Render the listing below as a Markdown table with the columns Row and Listing line. Begin at the line that contains "Click the PayPal double-P logo icon", stop after the line that contains "tap(460, 91)", number each row, and leave out blank lines.

● Provided records
+ + + + + + +

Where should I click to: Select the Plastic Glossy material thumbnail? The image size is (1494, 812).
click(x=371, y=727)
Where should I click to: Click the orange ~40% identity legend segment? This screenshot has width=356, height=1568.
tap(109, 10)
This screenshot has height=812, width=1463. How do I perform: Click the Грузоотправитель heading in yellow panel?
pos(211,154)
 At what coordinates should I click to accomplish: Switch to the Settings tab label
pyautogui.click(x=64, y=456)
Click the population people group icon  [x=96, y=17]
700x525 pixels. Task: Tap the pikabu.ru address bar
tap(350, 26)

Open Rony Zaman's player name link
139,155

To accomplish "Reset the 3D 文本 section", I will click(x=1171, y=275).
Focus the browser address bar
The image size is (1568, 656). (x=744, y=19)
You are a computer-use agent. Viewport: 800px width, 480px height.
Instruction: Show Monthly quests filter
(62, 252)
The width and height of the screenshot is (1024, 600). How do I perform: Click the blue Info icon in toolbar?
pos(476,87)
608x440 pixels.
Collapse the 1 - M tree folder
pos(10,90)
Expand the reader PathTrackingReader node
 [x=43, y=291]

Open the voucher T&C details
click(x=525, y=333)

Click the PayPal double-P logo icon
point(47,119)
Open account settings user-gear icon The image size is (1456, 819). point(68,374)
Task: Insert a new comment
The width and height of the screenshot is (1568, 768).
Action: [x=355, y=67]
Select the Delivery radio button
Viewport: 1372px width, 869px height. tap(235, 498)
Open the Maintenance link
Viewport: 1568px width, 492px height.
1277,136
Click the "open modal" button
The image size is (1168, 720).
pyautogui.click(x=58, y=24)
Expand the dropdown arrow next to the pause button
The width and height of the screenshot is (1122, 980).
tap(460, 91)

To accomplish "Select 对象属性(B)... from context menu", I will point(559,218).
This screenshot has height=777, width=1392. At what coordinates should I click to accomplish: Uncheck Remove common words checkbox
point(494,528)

+ + + + + + +

● Answer to this exercise
| Row | Listing line |
|---|---|
| 1 | Click the PayPal double-P logo icon |
| 2 | point(47,119) |
| 3 | Open account settings user-gear icon The image size is (1456, 819). point(68,374) |
| 4 | Task: Insert a new comment |
| 5 | The width and height of the screenshot is (1568, 768). |
| 6 | Action: [x=355, y=67] |
| 7 | Select the Delivery radio button |
| 8 | Viewport: 1372px width, 869px height. tap(235, 498) |
| 9 | Open the Maintenance link |
| 10 | Viewport: 1568px width, 492px height. |
| 11 | 1277,136 |
| 12 | Click the "open modal" button |
| 13 | The image size is (1168, 720). |
| 14 | pyautogui.click(x=58, y=24) |
| 15 | Expand the dropdown arrow next to the pause button |
| 16 | The width and height of the screenshot is (1122, 980). |
| 17 | tap(460, 91) |